Krishnamoorthy shared that while some states implement the revisions within a six-month to one-year period, others often take one-to-three years to do the same. This is usually because they "constitute their own state pay commissions to assess the fiscal impact and recommend suitable modifications," he added.
In Uttar Pradesh, the term of the 7th Pay Commission effectively ended on Dec. 31, 2025 — same as the term of the Central Pay Commission. This means state employees could be eligible arrears from Jan. 1.
Notably, employees and pensioners get arrears for the total period between the effective date and the actual date of implementation.
However, it is not mandatory for state governments to align their pay commissions with that of the central government. For example, Kerala had constituted 11th Pay Commission for salary revision, while it is the 7th in Karnataka.
What Fitment Factor To Expect
Will state government employees get the same salary revision as compared to their central counterparts? This can't be said for certain.

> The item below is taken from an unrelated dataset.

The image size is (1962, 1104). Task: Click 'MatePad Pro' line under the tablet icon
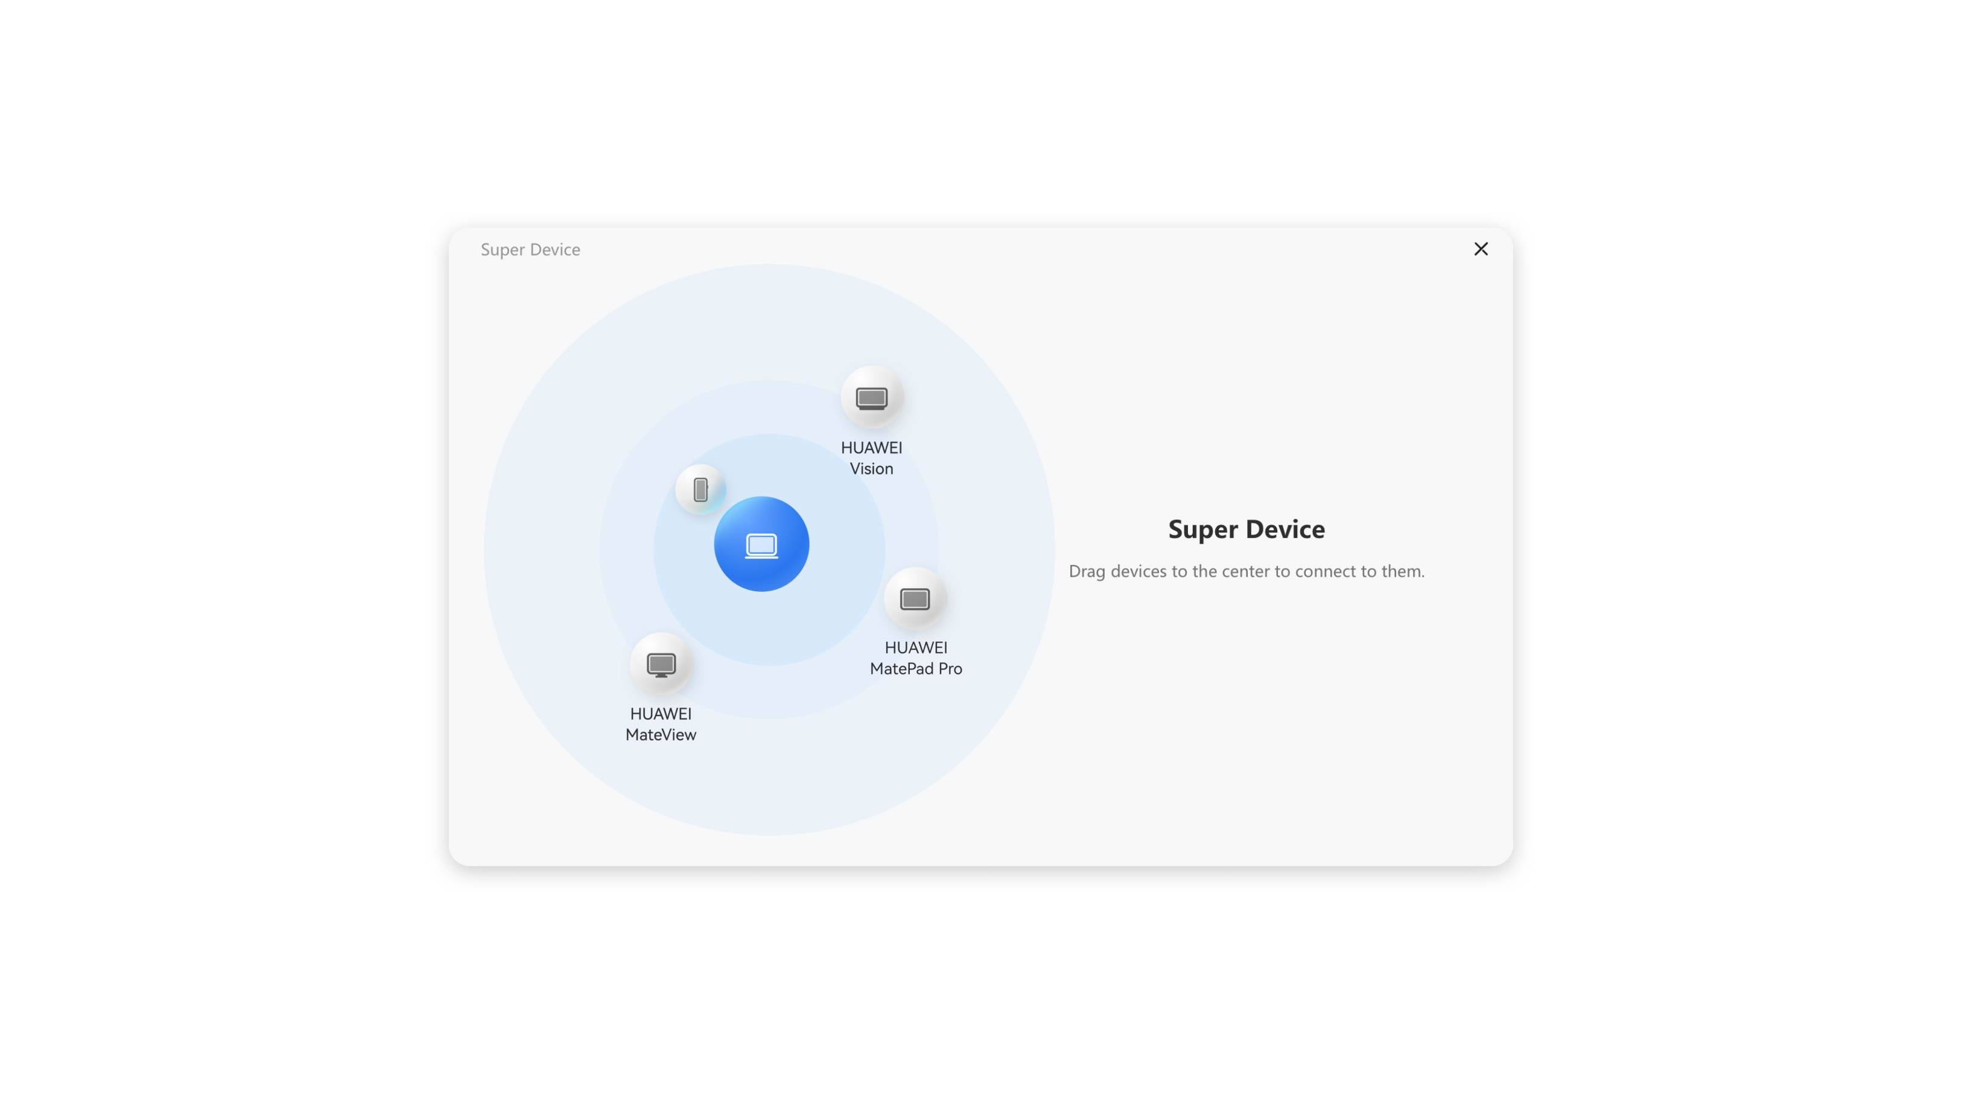point(915,668)
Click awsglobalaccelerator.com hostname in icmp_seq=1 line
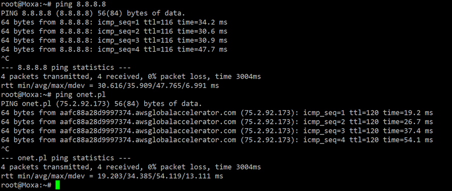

The revision in salaries and pensions is based on the fitment factor that is determined in relation to inflation.
Under the 7th Central Pay Commission, the fitment factor was 2.57. This meant that the existing basic wage under the 6th Pay Commission was multiplied by 2.57, or raised by 157%, to determine the new salary that came into effect from Jan. 1, 2016. However, the dearness allowance was reset to zero at the time, leading to a much lower effective pay hike.
While Uttar Pradesh used the same fitment factor, Punjab adopted a multiplication unit of 2.59 for revising salaries under the 6th Pay Commission, which was implemented in the state from Jan. 1, 2016.